EDIT: Reading the question more carefully, I think the difference between the highest weight and an arbitrary Weyl group conjugate will almost never be a single root or muiltiple of a root. (What's true is that the difference between "adjacent" weights in that orbit across a single reflecting wall will be 0 or else a root. The adjoint representation in type $E_8$ illustrates this behavior. The saturation property in Bourbaki implies here that weight strings between such adjacent weights are of length 0 or 1.)
To go into more detail about your exceptional types, it's useful to have at hand both the tables for individual root systems in Bourbaki and the lists of positive roots at the end of Springer's paper here. In simply-laced cases (here type $E_n$), the adjoint representation is quasi-minuscule. This is easy to analyze from the tables, since subtracting arbitrary roots from the highest root usually doesn't give a multiple of a single root. In type $F_4$, the only quasi-minuscule highest weight is the highest short root.
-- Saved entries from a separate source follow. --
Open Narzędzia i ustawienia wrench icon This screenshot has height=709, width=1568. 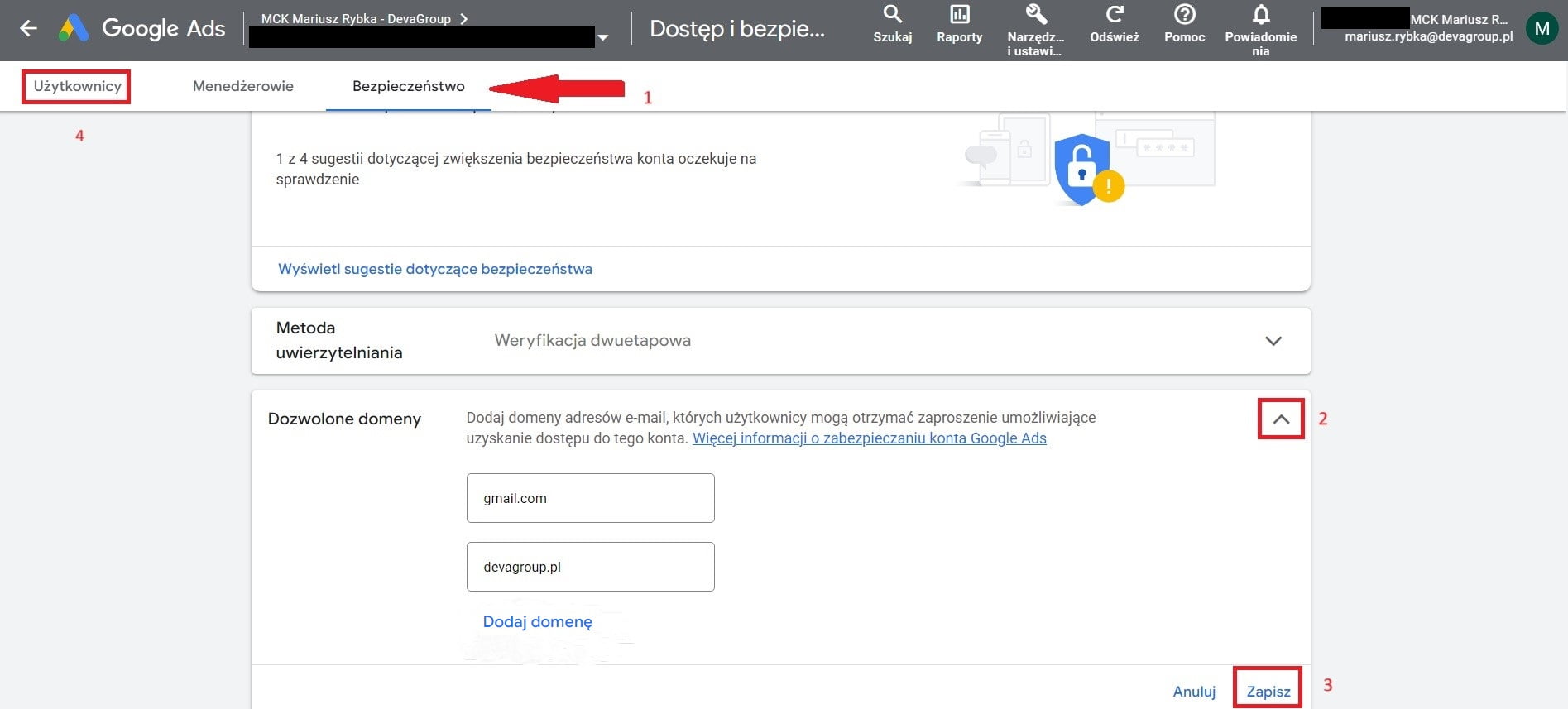(1035, 15)
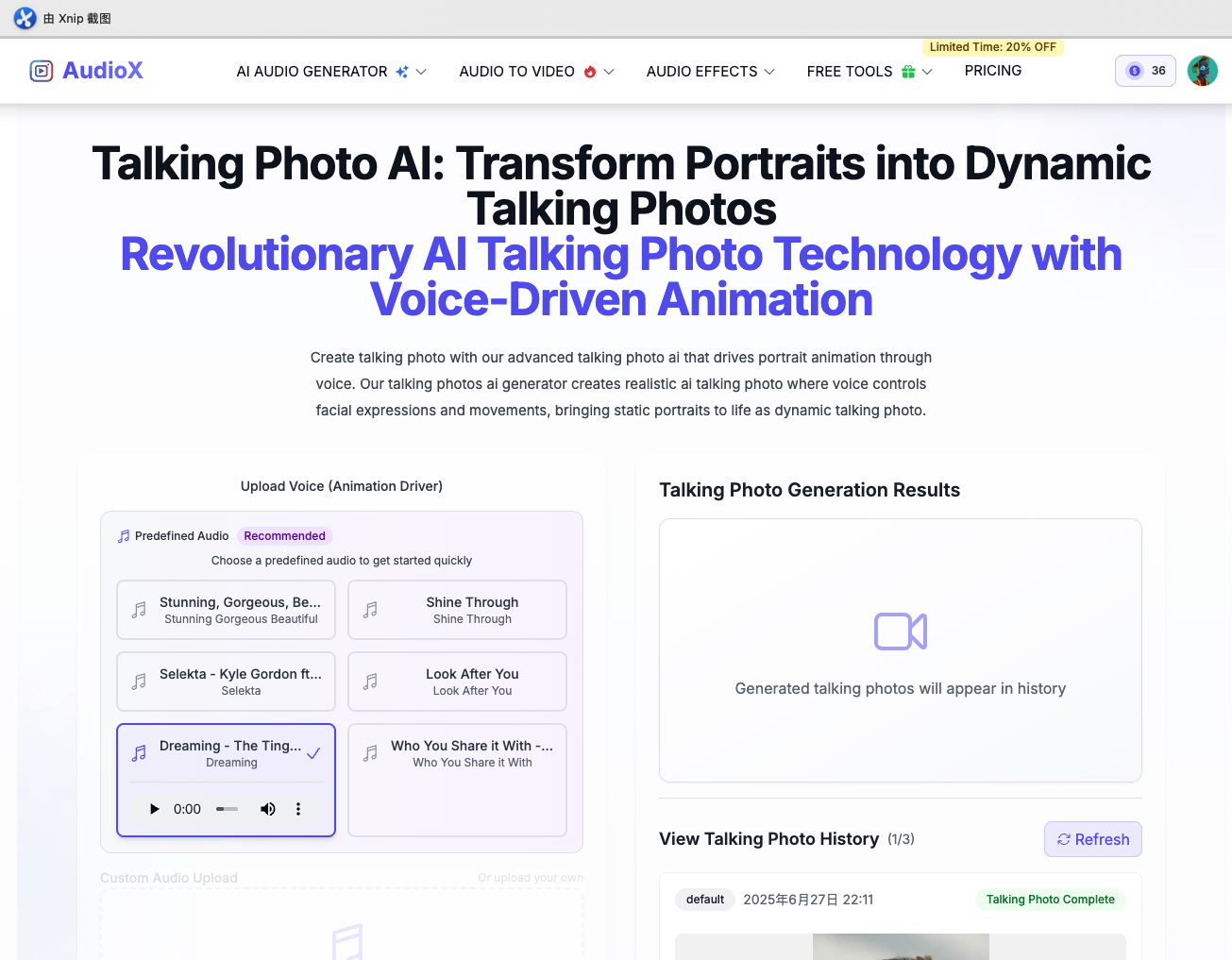Select the Selekta - Kyle Gordon audio option
This screenshot has width=1232, height=960.
(226, 681)
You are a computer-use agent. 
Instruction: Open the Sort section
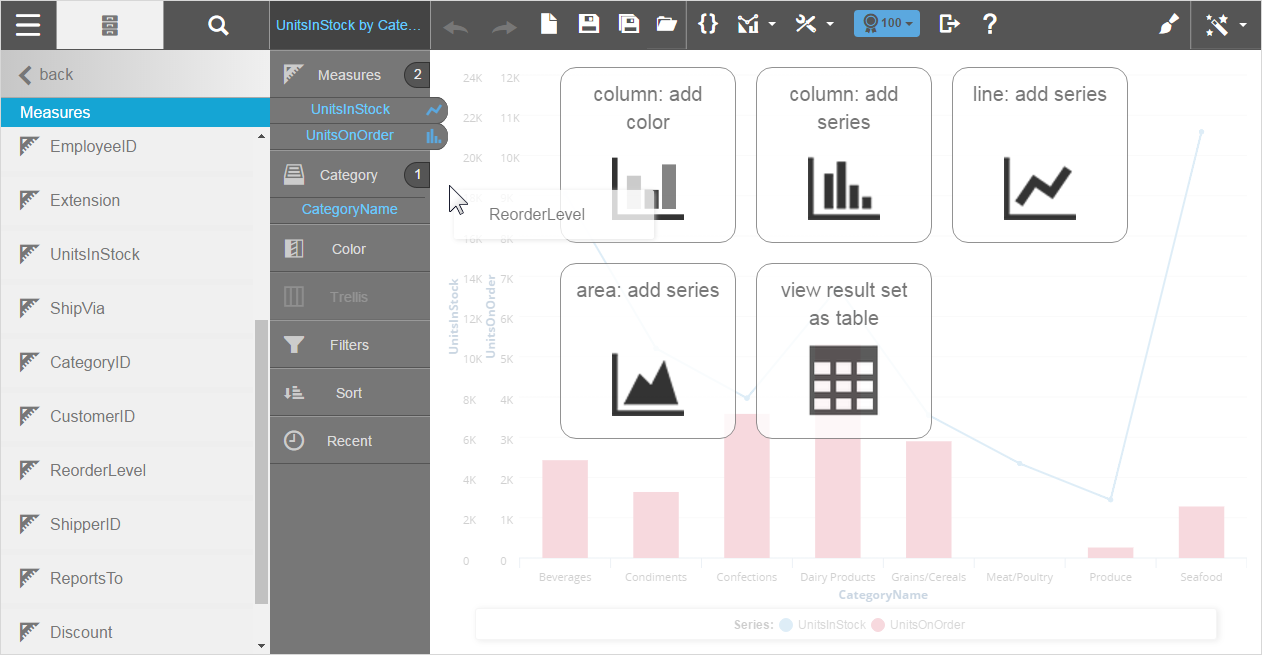click(349, 393)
Here the weights other than 0 are the various short roots, so it's again easy to see that the difference need not be a multiple of a root. In your other minuscule cases (a pair of dual representations of dimension 27 for $E_6$, one representation of dimension 56 for $E_7$), more computation is needed than I've done. But for these small cases I think there are tables of weights available; I'll check.
By the way, since this is a roots-and-weights question, it's mainly about simple Lie algebras (not algebraic groups), whatever the application may be.
UPDATE: After tracking down lists for the minuscule weights in types $E_6, E_7$, I'm pretty sure I get a negative answer again: some differences of the highest weight and another weight fail to be multiples of a single root. The arithmetic is a bit complicated, since Springer's numbering of vertices in the Dynkin diagrams disagrees with the Bourbaki numbering which later became standard in most places. So caution is needed when making numertical comparisons.